Few are thy days and full of woe. M. Bruce. [The Resurrection.] From evidence elsewhere produced l we believe the original of this hymn to have been written by M. Bruce about 1764; that the same was handed by Bruce's father to John Logan a short time after Bruce's death (in 1767), and that it was published by J. Logan in his Poems, 1781, p. 95, No. 2, as his own. The nearest approach to the original text now attainable is given in Dr. Mackelvie's edition of Bruce's Works with Life, 1837,pp. 254-57; and Dr. Grosart's Works of M. Bruce, 1865, pp. 127-130. In the same year that Logan's Poems were published, the new and revised edition of the Scottish Translations and Paraphrases was issued, and therein, as No. viii., was given a paraphrase of Job xiv. 1-15, in which six of the fourteen stanzas are almost entirely from this hymn, and the remaining eight are but the amplification of the thoughts which are found in the remaining stanzas of the original. This version, which has been in use in the Church of Scotland for more than 100 years, should therefore be designated "Michael Bruce altered by John Logan."
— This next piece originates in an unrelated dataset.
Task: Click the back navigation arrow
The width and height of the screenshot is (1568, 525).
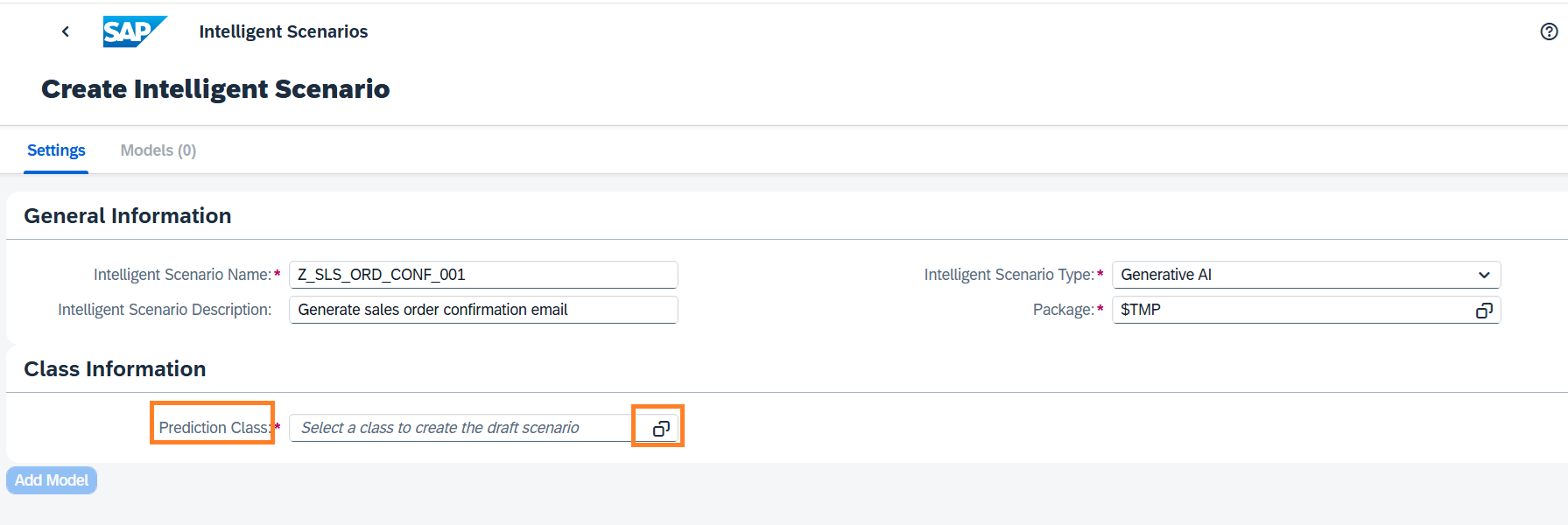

In addition to abbreviations of the text which begin with stanza i., the following centos are in common use:—
1. All nature dies and lives again. This cento in Dabney's Psalms & Hymns 1821, and later editions and other collections, is composed of stanzas vi.-viii., xii.-xiv.
2. The mighty flood that rolls. Composed of stanzas x.-iv. altered to S.M. in the American Prayer Book Psalms & Hymns, 1826, and later editions, and others.
3. The winter past, reviving flower. Composed of stanzas viii., ix. altered, with three additional stanzas from another source. This is No. 306 in the American German Reformed Psalms & Hymns, 1834, and later editions.